◆ Exercise objective ◆
How many lines of the material below contain the string "what", matching case exactly? Reply with the number only.

[Records]
(begin)

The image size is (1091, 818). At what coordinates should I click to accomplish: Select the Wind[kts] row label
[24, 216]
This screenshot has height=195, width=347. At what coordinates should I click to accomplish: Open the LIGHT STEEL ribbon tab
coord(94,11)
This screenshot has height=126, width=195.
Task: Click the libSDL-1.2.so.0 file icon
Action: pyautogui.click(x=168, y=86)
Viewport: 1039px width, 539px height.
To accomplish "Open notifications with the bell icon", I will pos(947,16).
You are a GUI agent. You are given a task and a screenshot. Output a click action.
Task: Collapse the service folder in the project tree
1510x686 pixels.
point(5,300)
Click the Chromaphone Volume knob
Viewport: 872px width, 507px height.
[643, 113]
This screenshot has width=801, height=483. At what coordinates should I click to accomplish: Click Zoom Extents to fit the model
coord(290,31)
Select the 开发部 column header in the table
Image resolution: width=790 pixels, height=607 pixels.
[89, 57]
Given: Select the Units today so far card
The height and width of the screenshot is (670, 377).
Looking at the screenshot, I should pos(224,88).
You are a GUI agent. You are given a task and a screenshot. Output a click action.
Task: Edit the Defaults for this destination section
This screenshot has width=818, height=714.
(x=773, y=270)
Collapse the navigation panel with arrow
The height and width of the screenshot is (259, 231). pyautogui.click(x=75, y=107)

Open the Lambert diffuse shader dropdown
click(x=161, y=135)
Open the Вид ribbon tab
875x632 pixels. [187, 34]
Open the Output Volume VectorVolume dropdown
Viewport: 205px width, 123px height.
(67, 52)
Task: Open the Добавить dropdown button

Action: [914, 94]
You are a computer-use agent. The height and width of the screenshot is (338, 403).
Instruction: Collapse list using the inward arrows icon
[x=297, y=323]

(end)

◆ Task result ◆
3